Given entries.
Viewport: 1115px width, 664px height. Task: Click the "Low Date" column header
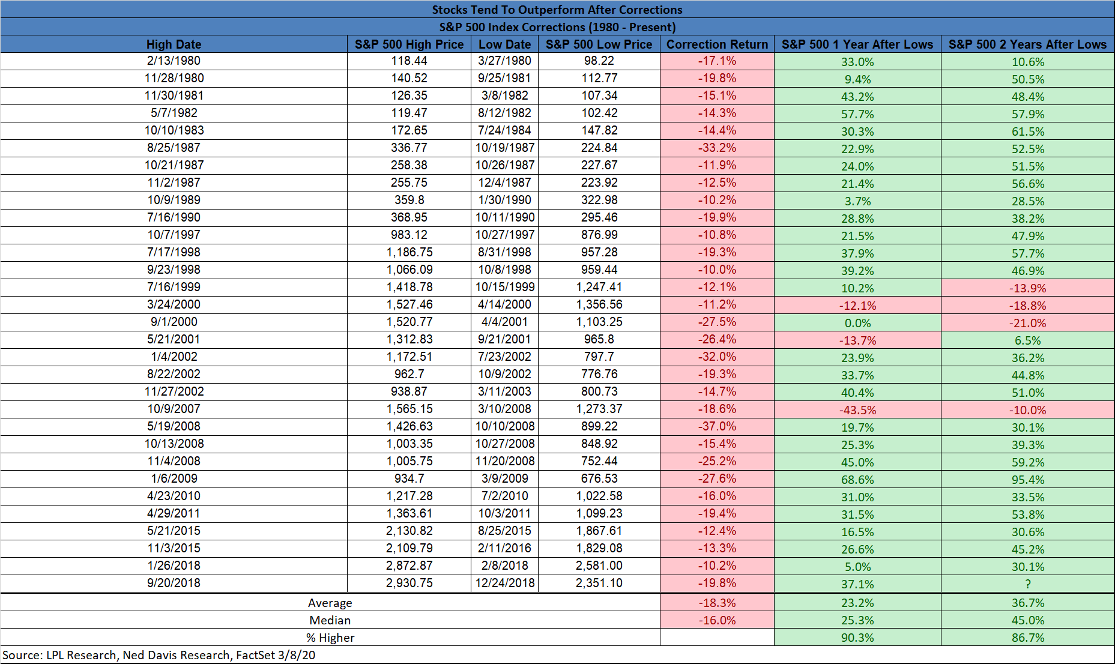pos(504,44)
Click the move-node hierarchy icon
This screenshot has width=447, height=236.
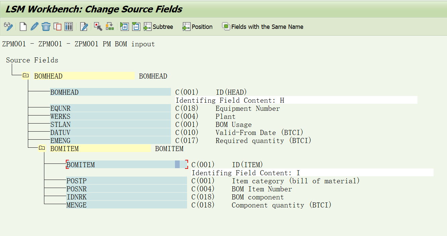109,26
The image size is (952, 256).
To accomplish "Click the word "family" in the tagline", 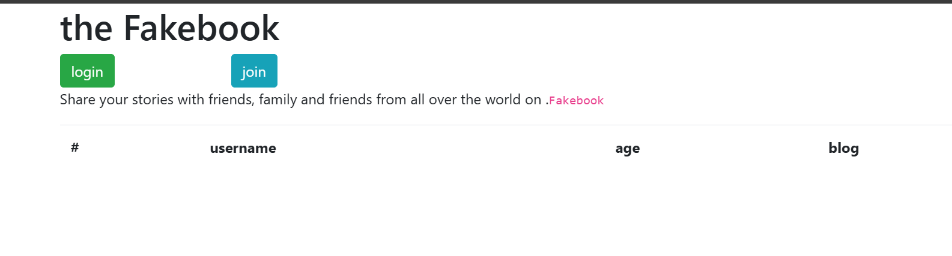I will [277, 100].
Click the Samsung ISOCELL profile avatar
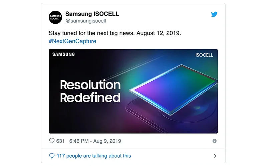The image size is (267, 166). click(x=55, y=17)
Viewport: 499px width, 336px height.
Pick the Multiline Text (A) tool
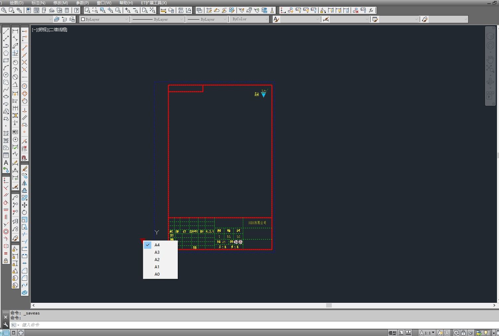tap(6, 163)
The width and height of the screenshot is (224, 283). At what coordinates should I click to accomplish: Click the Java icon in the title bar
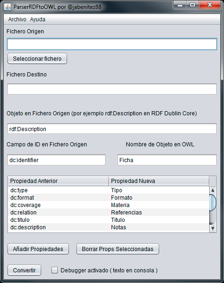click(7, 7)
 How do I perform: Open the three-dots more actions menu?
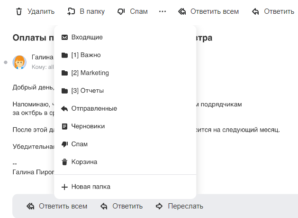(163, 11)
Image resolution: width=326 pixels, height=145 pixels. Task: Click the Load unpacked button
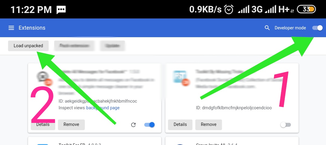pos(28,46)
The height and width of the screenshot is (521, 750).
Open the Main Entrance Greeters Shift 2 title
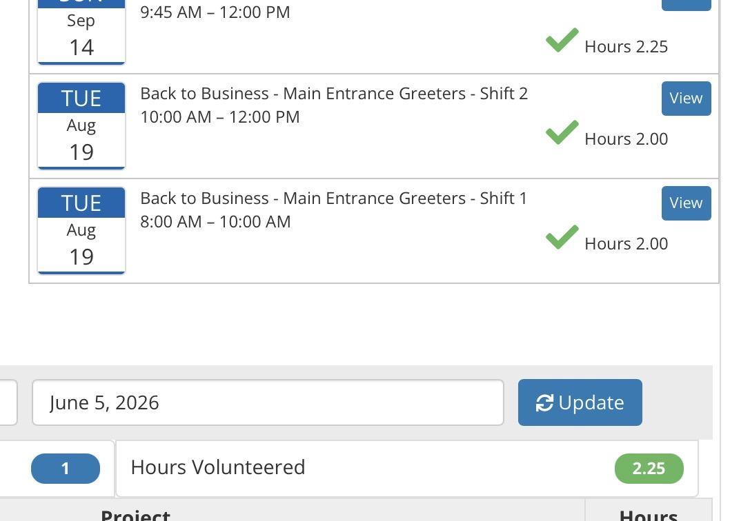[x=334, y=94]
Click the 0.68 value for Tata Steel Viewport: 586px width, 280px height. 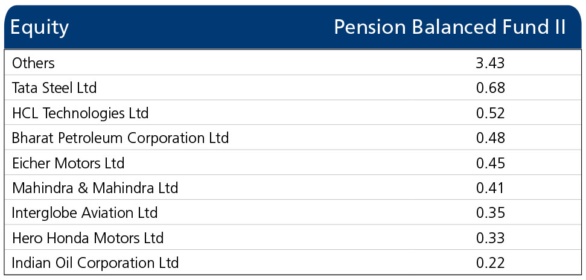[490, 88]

...

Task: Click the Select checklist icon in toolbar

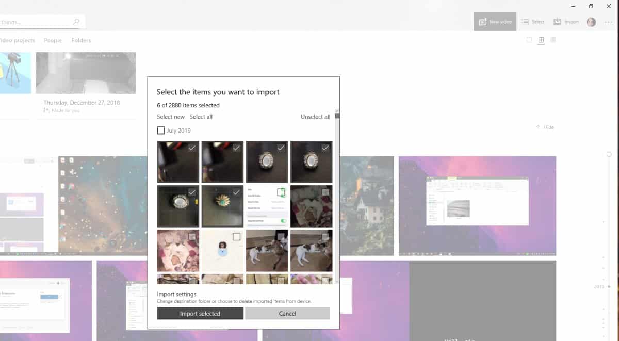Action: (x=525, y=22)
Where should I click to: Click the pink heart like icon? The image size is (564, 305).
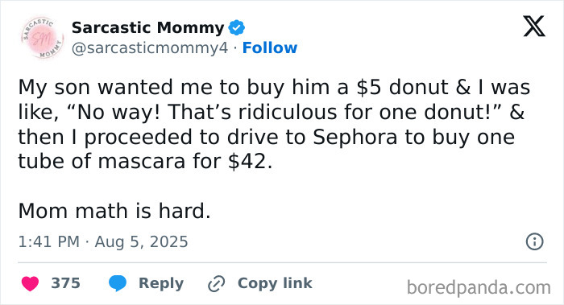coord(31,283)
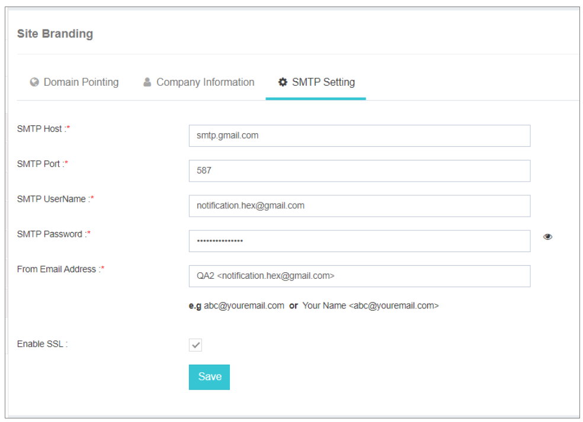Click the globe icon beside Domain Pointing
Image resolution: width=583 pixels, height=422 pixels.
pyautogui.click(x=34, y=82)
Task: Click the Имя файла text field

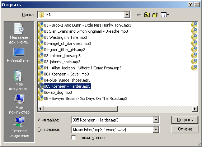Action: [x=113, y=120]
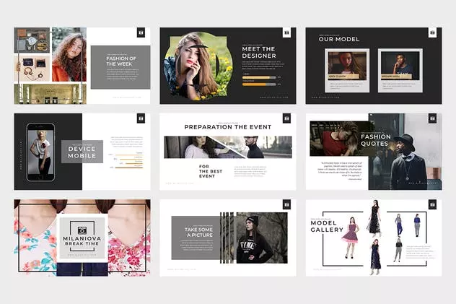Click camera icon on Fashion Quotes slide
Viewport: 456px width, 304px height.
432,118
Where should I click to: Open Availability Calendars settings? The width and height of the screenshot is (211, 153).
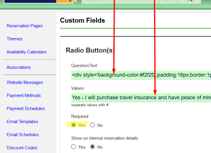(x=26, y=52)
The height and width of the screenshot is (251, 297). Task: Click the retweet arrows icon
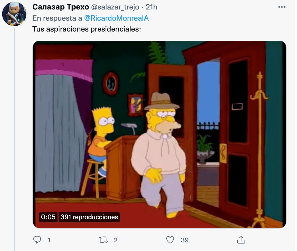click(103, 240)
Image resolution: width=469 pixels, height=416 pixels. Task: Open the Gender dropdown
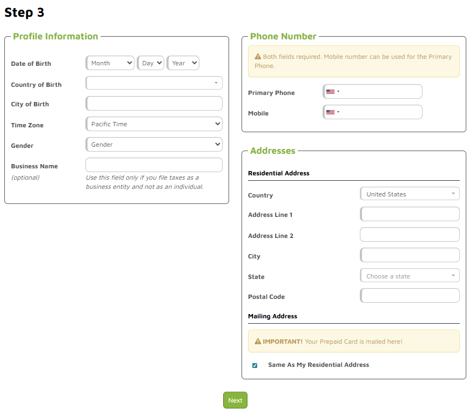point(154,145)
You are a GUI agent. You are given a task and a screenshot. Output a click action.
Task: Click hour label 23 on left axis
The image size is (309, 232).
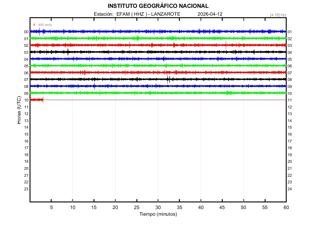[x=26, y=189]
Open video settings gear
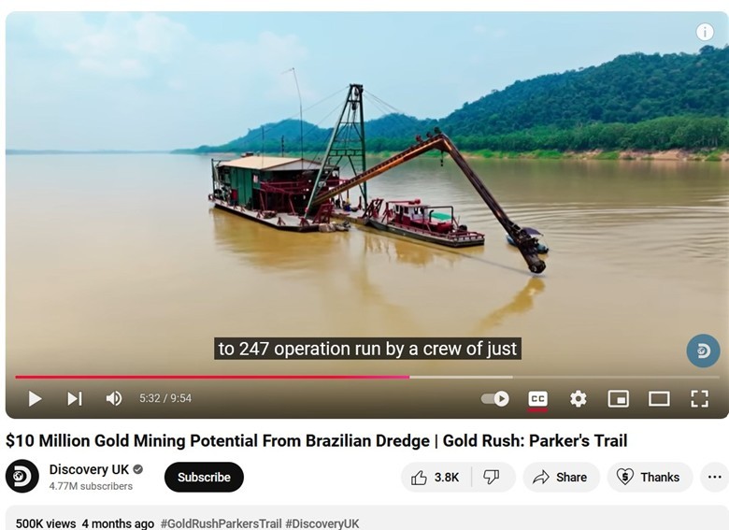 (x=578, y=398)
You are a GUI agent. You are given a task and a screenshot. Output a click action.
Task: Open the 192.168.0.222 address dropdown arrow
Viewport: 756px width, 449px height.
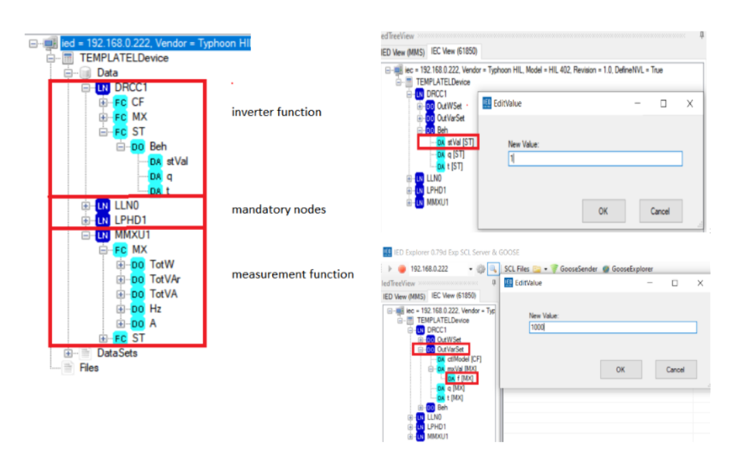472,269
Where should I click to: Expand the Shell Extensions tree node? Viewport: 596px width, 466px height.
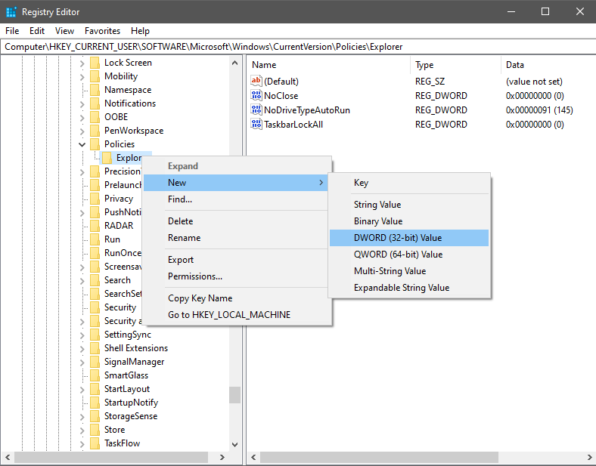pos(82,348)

---

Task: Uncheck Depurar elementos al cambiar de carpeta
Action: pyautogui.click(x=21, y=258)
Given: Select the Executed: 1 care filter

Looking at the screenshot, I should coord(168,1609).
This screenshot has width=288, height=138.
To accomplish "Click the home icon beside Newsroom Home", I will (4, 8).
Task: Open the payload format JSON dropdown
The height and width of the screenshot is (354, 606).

Directions. Starting at the line containing "Task: Click the Select" and finishing at the line containing "Task: Open the 192.168.0.222", return those lines exactly as they appear above, without the pictures.

Exercise result.
Task: Click the Select checklist icon in toolbar

Action: (x=525, y=22)
Where should I click to: Click the pink heart like icon? The image size is (564, 305).
coord(31,283)
Click the globe icon beside Domain Pointing
Image resolution: width=583 pixels, height=422 pixels.
pyautogui.click(x=34, y=82)
Task: Click the Имя файла text field

Action: [x=113, y=120]
Click camera icon on Fashion Quotes slide
Viewport: 456px width, 304px height.
432,118
Where should I click to: Open Availability Calendars settings? The width and height of the screenshot is (211, 153).
(x=26, y=52)
The height and width of the screenshot is (251, 297). Task: Click the retweet arrows icon
click(103, 240)
Image resolution: width=469 pixels, height=416 pixels. Task: Open the Gender dropdown
point(154,145)
You are a GUI agent. You are given a task and a screenshot. Output a click action.
Task: Click hour label 23 on left axis
The image size is (309, 232).
[x=26, y=189]
Open video settings gear
 (x=578, y=398)
You are a GUI agent. You are given a task and a screenshot. Output a click action.
Task: Open the 192.168.0.222 address dropdown arrow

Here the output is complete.